Чудеса оборотней и летающих змеев осмысливаются живущими доныне в народе суеверными понятиями о чародействе и зловредной силе колдунов и ведьм; что же касается до преувеличения богатырской силы героев и коней, то в подобных описаниях чувствуется поэтическое стремление к идеалу, хотя и сверхъестественному, как и всякий идеал, но уже не противоестественному. Так, например, скоки богатырских коней выше леса стоячего и ниже облака ходячего, хотя и напоминают полеты крылатых коней сказочного мира, но уже не имеют в наружной форме своей поразительной противоестественности, так что подобные представления можно бы почесть за чистую метафору рассказчика, если бы в них не хранилось значения древнейшего сказочного коня-ветра; точно так же как идеальная, чудесная сила и богатство богатырей наших эпических песен за метафорическим своим значением скрывают в себе древнейший смысл небесных сил плодородия и света.
Из самой этой существенной разницы между сказкой и былиной ясно выступает и самое родство их, потому что как основная тема рассказа, так и многие эпические приемы песни очевидно выросли из древнейшего сказочного начала; но былина сумела применить эту мифическую тему к древней Руси, придав ей этим приложением ее к действительности и новое направление, и новый смысл.
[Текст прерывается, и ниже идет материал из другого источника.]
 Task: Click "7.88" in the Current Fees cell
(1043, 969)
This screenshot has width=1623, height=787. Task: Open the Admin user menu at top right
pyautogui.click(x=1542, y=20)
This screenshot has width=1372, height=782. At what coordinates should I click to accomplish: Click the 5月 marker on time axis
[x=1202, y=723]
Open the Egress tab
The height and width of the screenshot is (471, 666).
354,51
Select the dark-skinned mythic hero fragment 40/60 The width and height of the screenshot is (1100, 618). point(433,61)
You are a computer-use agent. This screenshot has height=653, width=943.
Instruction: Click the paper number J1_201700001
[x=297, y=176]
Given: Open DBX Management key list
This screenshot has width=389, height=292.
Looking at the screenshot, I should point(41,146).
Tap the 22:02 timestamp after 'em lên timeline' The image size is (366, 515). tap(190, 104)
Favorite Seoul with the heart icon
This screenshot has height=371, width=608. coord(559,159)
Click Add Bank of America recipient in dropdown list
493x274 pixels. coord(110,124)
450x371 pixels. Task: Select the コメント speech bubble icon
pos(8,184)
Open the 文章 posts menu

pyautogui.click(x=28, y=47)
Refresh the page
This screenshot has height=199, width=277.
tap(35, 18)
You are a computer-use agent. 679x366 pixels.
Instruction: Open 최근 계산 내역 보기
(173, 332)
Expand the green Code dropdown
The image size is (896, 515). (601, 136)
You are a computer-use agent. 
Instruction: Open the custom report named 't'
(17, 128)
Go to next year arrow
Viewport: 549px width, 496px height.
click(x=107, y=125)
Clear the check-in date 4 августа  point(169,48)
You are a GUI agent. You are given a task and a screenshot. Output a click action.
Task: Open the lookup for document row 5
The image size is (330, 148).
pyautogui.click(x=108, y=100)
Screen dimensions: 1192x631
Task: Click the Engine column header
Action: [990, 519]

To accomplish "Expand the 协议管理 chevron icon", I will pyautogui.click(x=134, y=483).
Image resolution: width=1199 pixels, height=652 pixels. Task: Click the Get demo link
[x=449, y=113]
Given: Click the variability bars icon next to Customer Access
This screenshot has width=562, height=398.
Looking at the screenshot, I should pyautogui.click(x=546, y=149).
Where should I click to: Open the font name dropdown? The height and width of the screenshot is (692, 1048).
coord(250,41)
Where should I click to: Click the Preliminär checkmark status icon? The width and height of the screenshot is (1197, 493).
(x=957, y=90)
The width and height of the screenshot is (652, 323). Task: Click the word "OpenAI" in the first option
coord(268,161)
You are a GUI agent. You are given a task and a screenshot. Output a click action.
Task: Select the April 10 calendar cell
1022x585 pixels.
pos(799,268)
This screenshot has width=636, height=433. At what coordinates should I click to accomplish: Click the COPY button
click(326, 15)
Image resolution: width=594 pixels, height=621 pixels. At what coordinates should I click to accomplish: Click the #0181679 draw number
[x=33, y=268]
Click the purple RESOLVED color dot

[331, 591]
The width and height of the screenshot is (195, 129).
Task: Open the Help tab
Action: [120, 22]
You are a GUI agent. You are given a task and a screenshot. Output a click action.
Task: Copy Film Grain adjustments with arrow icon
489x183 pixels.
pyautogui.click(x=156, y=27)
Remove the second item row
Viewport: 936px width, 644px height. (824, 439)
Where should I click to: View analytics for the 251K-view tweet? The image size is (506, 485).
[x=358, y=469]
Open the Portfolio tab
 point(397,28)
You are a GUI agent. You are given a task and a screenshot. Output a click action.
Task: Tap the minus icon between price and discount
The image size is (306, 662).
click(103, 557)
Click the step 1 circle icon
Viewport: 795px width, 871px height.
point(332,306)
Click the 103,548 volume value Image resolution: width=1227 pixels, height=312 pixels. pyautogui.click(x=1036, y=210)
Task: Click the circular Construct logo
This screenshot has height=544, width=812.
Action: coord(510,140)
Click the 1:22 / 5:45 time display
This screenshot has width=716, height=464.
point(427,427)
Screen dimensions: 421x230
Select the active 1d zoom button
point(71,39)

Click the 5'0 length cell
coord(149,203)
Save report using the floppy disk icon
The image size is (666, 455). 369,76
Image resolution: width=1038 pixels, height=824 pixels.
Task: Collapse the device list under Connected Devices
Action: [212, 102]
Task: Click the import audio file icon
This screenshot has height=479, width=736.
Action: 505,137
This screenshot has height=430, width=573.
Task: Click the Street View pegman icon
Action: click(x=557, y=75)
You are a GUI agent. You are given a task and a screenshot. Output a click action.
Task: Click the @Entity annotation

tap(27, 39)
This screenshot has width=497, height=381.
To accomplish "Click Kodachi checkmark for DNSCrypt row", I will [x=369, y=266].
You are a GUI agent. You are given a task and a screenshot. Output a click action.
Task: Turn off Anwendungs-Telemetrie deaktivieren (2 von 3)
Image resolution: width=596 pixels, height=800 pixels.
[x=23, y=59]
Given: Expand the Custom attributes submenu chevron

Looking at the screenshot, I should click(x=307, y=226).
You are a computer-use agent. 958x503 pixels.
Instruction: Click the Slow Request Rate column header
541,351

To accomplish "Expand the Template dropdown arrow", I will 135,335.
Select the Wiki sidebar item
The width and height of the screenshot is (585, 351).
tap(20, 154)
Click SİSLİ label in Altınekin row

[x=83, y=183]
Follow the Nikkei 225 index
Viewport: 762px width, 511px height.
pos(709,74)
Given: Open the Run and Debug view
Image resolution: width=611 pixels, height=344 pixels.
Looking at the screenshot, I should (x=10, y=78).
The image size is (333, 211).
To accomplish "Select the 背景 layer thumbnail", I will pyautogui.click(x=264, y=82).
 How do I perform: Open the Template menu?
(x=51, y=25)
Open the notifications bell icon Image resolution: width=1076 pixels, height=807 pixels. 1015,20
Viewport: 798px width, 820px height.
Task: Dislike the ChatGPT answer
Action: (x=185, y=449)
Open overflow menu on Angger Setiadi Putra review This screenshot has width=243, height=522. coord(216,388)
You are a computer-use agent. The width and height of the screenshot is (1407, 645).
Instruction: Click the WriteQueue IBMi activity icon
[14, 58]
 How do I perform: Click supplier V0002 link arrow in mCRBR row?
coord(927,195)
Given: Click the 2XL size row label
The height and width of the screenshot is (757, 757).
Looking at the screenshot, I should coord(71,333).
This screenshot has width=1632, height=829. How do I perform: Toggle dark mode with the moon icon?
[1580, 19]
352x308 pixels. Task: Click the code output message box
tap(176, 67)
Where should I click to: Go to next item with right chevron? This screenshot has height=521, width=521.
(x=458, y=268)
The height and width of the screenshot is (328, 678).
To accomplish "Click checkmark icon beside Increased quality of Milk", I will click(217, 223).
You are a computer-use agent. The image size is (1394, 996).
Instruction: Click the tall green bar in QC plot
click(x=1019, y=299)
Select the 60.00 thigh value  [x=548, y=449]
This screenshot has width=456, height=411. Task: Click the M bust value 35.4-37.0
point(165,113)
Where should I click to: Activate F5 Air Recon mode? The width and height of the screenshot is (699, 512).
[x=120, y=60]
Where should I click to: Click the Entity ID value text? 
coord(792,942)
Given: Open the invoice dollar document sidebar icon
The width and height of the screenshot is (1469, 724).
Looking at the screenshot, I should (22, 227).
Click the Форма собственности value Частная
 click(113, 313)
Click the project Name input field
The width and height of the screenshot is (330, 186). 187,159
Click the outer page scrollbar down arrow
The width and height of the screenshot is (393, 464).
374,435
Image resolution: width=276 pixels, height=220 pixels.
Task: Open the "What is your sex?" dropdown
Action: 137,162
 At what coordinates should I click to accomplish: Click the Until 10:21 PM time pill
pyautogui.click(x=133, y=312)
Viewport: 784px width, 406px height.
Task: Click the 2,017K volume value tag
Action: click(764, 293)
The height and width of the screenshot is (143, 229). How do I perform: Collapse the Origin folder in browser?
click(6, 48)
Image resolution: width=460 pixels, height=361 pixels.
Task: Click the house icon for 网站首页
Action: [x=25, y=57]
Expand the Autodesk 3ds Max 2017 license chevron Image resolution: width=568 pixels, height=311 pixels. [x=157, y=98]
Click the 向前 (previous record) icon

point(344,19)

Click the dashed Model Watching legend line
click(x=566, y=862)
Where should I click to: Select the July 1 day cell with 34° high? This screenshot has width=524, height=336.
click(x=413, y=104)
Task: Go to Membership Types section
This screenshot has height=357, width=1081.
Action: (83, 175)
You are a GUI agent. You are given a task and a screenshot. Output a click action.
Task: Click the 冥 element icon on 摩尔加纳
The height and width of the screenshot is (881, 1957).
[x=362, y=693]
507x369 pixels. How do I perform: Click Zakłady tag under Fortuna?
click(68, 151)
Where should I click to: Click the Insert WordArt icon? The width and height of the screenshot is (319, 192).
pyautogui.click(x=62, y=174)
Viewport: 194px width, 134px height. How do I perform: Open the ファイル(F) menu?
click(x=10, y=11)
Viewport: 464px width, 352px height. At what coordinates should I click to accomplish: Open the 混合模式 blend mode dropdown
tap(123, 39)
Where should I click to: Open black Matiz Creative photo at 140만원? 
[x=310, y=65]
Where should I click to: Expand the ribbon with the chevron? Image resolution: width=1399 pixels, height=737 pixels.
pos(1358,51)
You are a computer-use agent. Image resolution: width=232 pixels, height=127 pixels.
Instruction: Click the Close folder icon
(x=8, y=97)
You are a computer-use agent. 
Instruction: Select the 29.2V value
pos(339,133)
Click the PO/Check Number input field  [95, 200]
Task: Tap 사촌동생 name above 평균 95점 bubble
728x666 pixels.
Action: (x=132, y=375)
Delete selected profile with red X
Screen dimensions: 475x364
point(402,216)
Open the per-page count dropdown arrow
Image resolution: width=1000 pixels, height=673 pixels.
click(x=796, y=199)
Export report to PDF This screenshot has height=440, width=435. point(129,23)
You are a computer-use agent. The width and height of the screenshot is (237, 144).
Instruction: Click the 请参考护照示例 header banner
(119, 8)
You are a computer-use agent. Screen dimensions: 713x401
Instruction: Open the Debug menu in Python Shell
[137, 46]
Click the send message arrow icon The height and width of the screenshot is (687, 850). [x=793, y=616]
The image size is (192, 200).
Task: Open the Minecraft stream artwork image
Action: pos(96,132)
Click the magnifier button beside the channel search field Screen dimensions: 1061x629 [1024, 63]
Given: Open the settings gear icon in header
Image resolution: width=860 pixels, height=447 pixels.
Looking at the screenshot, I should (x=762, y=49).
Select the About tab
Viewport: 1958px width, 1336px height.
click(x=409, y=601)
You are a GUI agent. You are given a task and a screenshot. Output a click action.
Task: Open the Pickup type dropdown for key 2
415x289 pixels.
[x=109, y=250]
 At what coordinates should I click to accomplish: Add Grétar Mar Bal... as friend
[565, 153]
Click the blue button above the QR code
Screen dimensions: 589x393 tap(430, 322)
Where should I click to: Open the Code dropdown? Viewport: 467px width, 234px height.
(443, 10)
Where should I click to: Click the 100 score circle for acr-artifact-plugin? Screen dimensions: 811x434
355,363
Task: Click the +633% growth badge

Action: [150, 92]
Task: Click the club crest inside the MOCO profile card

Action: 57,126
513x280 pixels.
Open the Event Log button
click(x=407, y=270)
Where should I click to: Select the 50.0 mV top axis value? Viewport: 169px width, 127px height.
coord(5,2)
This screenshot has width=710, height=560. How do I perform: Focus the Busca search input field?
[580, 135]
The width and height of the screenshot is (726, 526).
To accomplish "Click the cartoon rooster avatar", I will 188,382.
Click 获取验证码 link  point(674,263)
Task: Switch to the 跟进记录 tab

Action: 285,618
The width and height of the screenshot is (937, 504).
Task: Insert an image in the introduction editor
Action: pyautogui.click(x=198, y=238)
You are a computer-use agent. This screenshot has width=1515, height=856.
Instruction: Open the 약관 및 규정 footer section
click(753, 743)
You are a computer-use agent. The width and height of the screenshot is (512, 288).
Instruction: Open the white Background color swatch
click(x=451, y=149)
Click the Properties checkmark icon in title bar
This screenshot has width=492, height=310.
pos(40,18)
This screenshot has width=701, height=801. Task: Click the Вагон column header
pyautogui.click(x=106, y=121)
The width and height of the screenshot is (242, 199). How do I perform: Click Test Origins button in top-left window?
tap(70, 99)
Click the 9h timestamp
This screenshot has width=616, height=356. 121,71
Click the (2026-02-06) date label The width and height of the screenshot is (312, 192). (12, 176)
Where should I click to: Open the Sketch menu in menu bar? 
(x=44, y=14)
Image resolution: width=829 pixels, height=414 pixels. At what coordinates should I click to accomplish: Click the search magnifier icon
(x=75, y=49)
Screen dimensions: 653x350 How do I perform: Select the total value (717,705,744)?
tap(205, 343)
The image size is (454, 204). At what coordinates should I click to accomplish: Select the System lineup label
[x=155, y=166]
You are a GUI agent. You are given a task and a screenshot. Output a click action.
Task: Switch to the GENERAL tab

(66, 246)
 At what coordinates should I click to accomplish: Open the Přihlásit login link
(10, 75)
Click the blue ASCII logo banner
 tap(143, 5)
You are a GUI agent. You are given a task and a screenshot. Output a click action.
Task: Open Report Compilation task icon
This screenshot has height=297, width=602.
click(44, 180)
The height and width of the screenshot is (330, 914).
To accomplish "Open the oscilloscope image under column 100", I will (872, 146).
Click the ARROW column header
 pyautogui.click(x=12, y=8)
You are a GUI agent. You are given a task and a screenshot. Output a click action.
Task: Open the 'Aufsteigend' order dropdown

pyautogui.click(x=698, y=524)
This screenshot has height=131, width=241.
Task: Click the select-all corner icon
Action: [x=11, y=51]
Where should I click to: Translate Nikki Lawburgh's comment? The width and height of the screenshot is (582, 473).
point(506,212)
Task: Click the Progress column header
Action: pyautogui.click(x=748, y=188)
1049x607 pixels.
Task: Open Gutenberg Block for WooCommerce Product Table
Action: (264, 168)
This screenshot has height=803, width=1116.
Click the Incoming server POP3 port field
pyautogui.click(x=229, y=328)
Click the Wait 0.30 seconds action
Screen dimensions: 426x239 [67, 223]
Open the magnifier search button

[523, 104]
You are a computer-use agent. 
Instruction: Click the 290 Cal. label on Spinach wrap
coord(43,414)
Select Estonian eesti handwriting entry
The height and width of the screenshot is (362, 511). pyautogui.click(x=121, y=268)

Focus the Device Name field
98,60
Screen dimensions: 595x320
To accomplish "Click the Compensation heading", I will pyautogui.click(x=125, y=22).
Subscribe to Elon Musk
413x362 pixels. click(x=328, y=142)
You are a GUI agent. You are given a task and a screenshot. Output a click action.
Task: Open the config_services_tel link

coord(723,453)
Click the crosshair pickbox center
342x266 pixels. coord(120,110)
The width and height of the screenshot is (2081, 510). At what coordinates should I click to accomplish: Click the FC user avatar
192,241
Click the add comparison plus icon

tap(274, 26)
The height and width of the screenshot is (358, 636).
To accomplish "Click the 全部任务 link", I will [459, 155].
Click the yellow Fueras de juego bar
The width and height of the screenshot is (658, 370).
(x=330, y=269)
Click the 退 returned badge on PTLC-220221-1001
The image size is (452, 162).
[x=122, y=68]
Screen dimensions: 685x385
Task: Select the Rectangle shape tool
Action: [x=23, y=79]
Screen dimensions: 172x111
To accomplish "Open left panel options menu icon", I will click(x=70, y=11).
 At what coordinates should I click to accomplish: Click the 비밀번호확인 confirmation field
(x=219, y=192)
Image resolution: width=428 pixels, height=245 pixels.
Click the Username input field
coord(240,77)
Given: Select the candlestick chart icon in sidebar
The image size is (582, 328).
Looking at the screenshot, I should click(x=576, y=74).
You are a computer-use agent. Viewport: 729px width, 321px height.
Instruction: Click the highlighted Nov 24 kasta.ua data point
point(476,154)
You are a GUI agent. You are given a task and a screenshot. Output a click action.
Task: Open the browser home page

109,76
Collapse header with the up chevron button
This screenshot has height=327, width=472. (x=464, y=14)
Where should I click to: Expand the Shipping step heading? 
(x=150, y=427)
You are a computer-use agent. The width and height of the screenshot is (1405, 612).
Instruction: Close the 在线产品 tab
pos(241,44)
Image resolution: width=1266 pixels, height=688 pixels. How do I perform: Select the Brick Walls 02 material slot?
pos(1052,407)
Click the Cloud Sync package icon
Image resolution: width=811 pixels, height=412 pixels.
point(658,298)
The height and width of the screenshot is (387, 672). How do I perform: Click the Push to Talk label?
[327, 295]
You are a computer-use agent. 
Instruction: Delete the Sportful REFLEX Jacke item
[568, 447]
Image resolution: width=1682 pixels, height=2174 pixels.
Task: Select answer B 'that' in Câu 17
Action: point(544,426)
Таким образом, враждебная сила сказочных преданий (чисто космогоническое выражение зимнего периода — бесплодного отдыха природы) слилась в народной памяти с иноплеменными набегами татар и литвы, и все враждебное обратилось, в былине, в поганую татарщину веры латинской и басурманской, как антитезис святорусского православия, в котором, напротив, олицетворилась благая плодотворная сила наших стихийных веросознаний. Это стихийное значение подвигов и приключений царевича-богатыря древней сказки разлилось на всех наших святорусских богатырей, отражаясь в каждом из них через призму его собственной личности. Пассивная же, невозмутимая роль царя-отца (по повелению которого, ради сыновней любви, царевич совершает свои подвиги) переходит на народного любимца киевского, Красного Солнышка Владимира, освятившего впервые Россию спасительным светом Христовым. И вот та же первоначальная тема рассказа, олицетворяющая в себе различные фазы годовой жизни природы в древнейшей сказке, служит нам выражением борьбы христианства с язычеством и просвещения с невежеством, разбоем и неурядицей; и в то же время сливается с историческими воспоминаниями о владычестве Киевского княжества над другими уделами, и о вековой борьбе с татарами, Польшей и Литвой.
Это постепенное изменение значения и характера общего смысла рассказа можно проследить во всех подробностях и эпических приемах, переходящих из древнейшего сказания в более новейшие, причем, как заметили выше, рассказ, постепенно освобождаясь от сверхъестественных символических прикрас, старается придавать им более вероподобные и возможные формы. В былине совершенно уже исчезают золотые деревья, птицы и звери, крылатые кони и волки, и если иногда заговаривают звери человеческим голосом, то и при этом уже чувствуется, что подобная противоестественность как-то не гармонирует с настроением рассказчика и допускается им только при крайней необходимости.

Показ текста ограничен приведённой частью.